Press Release
Nurses at Brigham and Women’s Hospital to Hold Informational Picket Tuesday, May 17
Brigham and Women’s Hospital and Partners HealthCare Pay Executives Exorbitant Salaries, Reap Billions in Profits While Refusing to Value the Critical Contributions of Every Brigham Nurse
CANTON, Mass. –The 3,300 registered nurses of Brigham and Women’s Hospital, who are represented by the Massachusetts Nurses Association/National Nurses United (MNA/NNU), will conduct an informational picket outside the Boston-based hospital on Tuesday, May 17 from 2:30 p.m. to 4:30 p.m. as they fight for fair treatment during contract negotiations.
Nurses are increasingly frustrated that Brigham and Women’s Hospital, under billionaire corporate owner Partners HealthCare, has become less responsive to the needs of its patients and its nurses. Eight months of contract negotiations have thrown into stark relief the ways BWH and Partners disrespect and undervalue the nurses who provide the vast majority of patient care at the hospital.
“Every day we fight for our patients and our colleagues, while every day Brigham and Women’s Hospital becomes more corporate, more worried about its bottom line and less concerned with providing a safe, caring and respectful environment,” said Patricia Powers, an OR/Trauma RN and chair of the local MNA bargaining unit. “Running a successful hospital and treating people with dignity and professionalism should not be incompatible.”

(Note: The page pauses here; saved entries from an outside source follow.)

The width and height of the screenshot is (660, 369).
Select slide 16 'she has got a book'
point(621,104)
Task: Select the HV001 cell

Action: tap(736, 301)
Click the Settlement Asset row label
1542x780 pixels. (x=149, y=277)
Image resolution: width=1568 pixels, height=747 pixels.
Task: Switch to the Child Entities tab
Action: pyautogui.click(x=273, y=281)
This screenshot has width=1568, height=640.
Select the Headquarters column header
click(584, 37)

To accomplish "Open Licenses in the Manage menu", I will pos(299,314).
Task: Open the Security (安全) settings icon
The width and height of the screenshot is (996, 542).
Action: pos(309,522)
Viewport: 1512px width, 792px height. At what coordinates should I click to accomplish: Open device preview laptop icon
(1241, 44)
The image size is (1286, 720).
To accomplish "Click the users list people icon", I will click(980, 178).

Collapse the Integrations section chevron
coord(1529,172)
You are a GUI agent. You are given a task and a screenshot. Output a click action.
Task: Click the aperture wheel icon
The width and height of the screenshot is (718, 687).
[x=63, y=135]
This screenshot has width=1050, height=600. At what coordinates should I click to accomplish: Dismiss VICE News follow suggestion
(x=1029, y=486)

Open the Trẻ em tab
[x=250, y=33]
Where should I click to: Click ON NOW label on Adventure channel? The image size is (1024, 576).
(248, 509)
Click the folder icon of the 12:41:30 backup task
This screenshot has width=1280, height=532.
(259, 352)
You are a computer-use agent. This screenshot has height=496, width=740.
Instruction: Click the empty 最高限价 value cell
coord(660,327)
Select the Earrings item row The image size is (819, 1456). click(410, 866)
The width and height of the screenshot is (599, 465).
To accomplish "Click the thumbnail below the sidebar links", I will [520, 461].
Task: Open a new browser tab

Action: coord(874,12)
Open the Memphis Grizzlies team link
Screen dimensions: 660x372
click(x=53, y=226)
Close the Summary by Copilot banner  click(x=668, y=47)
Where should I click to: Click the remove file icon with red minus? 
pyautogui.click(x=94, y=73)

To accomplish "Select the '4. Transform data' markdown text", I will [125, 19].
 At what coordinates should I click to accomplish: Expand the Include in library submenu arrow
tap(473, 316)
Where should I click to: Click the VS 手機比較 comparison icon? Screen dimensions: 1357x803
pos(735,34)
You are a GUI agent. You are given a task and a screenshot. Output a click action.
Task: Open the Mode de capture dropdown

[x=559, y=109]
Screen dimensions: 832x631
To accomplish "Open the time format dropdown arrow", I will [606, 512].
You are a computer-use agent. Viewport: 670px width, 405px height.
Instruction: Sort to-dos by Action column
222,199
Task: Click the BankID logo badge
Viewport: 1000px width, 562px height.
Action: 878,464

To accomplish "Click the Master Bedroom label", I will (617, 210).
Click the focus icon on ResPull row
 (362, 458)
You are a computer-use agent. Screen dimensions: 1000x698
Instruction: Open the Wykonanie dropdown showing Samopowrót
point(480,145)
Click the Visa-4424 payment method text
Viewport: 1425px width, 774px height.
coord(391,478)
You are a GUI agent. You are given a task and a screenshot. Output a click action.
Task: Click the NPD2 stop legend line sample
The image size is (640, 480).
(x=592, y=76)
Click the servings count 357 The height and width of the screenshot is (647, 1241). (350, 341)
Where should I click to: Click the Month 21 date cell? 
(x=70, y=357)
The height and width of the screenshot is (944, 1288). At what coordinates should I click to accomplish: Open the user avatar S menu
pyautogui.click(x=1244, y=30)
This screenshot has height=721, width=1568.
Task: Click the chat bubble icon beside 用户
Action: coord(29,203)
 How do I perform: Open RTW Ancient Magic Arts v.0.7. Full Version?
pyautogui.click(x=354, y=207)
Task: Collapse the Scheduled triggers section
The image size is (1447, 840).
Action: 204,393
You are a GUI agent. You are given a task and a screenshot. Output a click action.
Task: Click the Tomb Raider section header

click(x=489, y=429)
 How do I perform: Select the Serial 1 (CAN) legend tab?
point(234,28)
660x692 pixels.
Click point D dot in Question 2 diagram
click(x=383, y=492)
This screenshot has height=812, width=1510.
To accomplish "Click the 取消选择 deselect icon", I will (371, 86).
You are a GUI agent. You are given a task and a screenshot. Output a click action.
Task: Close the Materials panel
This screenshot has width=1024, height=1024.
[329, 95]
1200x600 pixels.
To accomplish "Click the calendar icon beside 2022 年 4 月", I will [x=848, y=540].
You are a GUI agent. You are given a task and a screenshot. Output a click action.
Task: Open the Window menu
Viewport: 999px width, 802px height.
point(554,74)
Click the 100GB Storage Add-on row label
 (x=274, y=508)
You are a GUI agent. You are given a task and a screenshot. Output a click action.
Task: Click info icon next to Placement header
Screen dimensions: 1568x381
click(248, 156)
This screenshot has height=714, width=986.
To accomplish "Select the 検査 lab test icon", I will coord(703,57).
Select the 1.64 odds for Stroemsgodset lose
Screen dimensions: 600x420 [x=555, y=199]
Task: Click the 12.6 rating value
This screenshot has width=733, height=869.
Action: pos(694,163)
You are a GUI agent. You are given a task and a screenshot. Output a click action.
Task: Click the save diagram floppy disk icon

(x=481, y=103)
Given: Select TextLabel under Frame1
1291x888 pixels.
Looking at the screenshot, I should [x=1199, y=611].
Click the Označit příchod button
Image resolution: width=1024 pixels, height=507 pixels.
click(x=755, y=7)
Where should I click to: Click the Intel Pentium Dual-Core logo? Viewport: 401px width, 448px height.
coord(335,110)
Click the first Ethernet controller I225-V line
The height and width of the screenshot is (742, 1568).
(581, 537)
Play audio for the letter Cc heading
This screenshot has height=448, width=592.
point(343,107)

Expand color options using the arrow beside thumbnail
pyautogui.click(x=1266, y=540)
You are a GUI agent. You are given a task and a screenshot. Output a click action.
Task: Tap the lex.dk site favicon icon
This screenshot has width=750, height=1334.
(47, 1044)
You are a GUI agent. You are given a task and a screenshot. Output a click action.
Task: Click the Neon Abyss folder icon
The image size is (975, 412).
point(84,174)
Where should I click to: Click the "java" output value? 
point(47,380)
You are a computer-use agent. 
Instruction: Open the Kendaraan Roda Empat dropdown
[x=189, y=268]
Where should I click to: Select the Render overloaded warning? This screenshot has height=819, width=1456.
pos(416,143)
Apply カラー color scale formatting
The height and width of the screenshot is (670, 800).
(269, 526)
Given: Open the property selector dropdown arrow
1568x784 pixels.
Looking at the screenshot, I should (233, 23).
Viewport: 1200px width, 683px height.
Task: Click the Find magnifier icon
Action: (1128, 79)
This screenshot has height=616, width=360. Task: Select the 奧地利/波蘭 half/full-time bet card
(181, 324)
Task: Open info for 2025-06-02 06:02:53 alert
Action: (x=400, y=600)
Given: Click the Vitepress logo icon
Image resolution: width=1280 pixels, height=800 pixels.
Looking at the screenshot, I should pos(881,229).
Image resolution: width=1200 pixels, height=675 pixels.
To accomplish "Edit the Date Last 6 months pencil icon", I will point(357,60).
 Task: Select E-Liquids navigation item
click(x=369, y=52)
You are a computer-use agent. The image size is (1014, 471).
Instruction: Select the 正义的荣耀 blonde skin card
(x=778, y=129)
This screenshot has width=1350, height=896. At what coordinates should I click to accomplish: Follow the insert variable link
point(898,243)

For years, BWH has been affiliated with Partners HealthCare. Partners is the most profitable health care employer in the state, posting profits in fiscal year 2014 alone of more than $600 million, with revenues in excess of $10.9 billion, according to state financial filings. From 2010 to 2014, Partners made more than $1.9 billion in profit. BWH itself made $152 million in profit in 2014.
A non-profit like Partners should be investing this fortune in health care for the communities it serves and in the employees who provide that care. Instead, Partners uses its enormous profits to enrich its top executives. The five highest paid Partners executives got a nearly $1.3 million combined pay hike from 2013 to 2014, equaling a 23 percent increase in salaries.
At the same time, BWH has refused to provide an across-the-board wage increase to nurses and is attempting to diminish their benefits:
- The hospital wants to force all newly hired nurses into a “flex” insurance program controlled by BWH and not subject to bargaining. This is an attempt to union bust, by removing the ability of nurses to collectively negotiate their health benefits. It could also mean outrageous premium increases. Six years ago, part-time nurses in the flex insurance program saw their premiums double and quadruple in just one year.
- BWH is also seeking to force all newly hired nurses into “benefit time,” which would create a two-tiered benefit system for Brigham nurses. Under this lesser benefit, the hospital would provide eight fewer days off per year for new nurses, while also creating a division in time-off benefits between current and new nurses.
- Nurses have not been offered a fair wage increase. The latest hospital offer is 0 percent across-the-board to all nurses, with a minimal increase just to nurses at the top of the salary scale.
The hospital has said it is “unreasonable” to provide a fair wage increase to all nurses. Yet Brigham President Elizabeth Nabel received an 18 percent raise between 2012 and 2013. Her wages rose to $2.38 million. In 2014, Partners CEO David Torchiana made $2.7 million. That is unreasonable. But it is no surprise Partners operates this way. There is no one from the nursing profession on its board of directors and no working-class representative. Instead, 80 percent of the board consists of venture capitalists, banking CEOs, lawyers and corporate executives.
“The message nurses hear from the hospital is: People don’t matter, profits matter,” Powers said. “It is irresponsible that a hospital making hundreds of millions of dollars in profits refuses to offer a fair wage increase to nurses while trying to create a two-tiered, union-busting benefit system.”
Nurses have been negotiating since September 2015 to reach an agreement replacing the contract that was scheduled to expire Sept. 30, 2015. They have participated in 17 bargaining sessions to date. The next session is scheduled for May 20, 2016.